La première partie du concert est dédiée au Concerto pour violon de Chostakovitch, interprété par ni plus ni moins que Maxim Vengerov, un des violonistes les plus célébrés de sa génération. Et encore une fois, il s'agit là de se hisser au niveau d'un autre interprète de légende, David Oïstrakh. Le concerto avait été écrit et pensé pour Oïstrakh qui en a donné les exécutions les plus célèbres, devenant automatiquement l'interprète de référence de l’œuvre. Vengerov connaît très bien le concerto et y a déjà imposé sa pâte, l'enregistrant notamment sous la direction de Mstislav Rostropovich. Sa personnalité et l'intelligence de son travail ressortent avec une grâce et une pertinence incroyables tout au long de la pièce. Il choisit dans les mouvements les plus chantants – le « Nocturne » et la « Passacaglia » – un jeu pudique et très stable qui contient toute la tension de ces mélodies dissonantes, déchirantes, très loin du vibrato large d'Oïstrakh. Le concerto est connu pour des difficultés techniques proches de l'irréalisable, qui demandent une maîtrise immense pour simplement être exécutées correctement. Vengerov les passe sans même cligner des yeux et en les imprégnant d'une musicalité bouleversante. La cadence avant le dernier mouvement captive la salle entière comme par enchantement.

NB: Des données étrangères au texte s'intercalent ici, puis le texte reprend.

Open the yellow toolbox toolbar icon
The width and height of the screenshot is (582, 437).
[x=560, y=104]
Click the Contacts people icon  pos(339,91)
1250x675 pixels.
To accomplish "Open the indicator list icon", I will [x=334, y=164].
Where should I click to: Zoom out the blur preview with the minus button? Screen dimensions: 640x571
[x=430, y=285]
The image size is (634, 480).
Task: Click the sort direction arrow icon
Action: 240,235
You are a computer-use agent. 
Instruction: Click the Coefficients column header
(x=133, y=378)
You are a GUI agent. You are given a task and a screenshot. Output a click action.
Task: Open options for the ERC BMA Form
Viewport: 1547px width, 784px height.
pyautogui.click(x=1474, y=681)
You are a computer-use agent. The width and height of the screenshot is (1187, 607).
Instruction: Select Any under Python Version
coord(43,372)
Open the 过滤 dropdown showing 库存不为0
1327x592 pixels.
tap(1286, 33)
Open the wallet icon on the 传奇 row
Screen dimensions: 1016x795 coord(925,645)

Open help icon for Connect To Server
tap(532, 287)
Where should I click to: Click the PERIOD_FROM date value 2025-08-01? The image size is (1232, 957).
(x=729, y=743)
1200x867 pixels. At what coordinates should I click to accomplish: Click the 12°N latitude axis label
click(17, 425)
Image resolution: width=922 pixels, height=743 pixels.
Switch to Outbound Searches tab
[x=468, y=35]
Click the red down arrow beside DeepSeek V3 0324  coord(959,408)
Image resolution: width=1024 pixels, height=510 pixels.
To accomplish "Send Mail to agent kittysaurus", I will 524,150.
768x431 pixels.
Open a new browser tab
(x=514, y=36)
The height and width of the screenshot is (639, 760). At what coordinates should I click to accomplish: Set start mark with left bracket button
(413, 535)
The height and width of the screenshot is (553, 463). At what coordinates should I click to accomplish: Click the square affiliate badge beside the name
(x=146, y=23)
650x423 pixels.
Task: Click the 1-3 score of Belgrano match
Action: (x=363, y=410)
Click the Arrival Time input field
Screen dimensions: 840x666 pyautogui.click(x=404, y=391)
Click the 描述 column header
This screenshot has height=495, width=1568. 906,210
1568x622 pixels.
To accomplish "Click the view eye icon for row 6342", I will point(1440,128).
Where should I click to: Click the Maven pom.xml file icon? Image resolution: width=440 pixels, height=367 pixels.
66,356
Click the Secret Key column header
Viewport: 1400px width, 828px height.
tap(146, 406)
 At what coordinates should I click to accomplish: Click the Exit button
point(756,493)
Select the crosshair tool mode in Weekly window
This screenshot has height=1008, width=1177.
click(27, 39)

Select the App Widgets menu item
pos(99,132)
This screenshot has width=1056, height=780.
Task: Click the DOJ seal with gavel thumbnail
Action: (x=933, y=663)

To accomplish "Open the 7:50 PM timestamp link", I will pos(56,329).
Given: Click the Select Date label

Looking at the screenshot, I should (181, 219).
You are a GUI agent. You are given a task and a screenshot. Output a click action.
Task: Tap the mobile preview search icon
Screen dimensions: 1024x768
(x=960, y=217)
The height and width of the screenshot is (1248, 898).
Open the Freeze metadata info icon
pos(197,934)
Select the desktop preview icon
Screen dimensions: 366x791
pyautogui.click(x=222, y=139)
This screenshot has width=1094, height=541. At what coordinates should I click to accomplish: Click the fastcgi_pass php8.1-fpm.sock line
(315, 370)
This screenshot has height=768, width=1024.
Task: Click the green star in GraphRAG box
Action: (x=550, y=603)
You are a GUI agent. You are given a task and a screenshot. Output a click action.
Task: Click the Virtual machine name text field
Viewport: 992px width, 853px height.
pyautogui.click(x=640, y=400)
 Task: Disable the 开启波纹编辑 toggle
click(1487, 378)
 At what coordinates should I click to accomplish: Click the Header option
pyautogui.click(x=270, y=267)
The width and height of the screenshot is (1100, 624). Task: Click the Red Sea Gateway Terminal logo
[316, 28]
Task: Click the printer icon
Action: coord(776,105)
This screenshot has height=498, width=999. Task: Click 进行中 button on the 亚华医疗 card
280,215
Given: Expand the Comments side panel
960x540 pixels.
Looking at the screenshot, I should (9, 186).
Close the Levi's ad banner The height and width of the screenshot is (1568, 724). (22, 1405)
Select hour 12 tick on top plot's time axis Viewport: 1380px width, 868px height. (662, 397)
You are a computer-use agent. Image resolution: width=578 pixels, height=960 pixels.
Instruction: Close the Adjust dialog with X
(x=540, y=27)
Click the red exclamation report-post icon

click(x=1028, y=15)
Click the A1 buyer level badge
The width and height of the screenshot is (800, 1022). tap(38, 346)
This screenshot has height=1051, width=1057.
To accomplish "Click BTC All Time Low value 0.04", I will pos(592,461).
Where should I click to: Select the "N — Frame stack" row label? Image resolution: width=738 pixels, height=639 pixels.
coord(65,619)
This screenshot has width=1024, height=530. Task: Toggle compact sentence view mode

Dans les mouvement plus rapides, tels que le « Scherzo » et le « Burlesque », on peut trouver à Vengerov une forme de dureté, un jeu d'archet un peu abrupte qui ne laisse pas toujours les notes ressortir avec clarté. Également, il semble encourager l'orchestre à ralentir dans certains passages, pour bien ancrer la pulsation sur chaque temps, semblant presque lourd. Mais cette dureté et cette lourdeur ne contrastent que davantage avec les envolées lyriques, elles y préparent même. On sort du concerto lessivé, exalté – alors que Vengerov sourit, gardant sa contenance sans le moindre signe de fatigue. Il revient pour donner en bis la « Sarabande » de la Partita n° 2 de Bach et peu importe qu'on l'ait entendu cent fois : on redemandera toujours de ces moments suspendus, venant de cet interprète-là.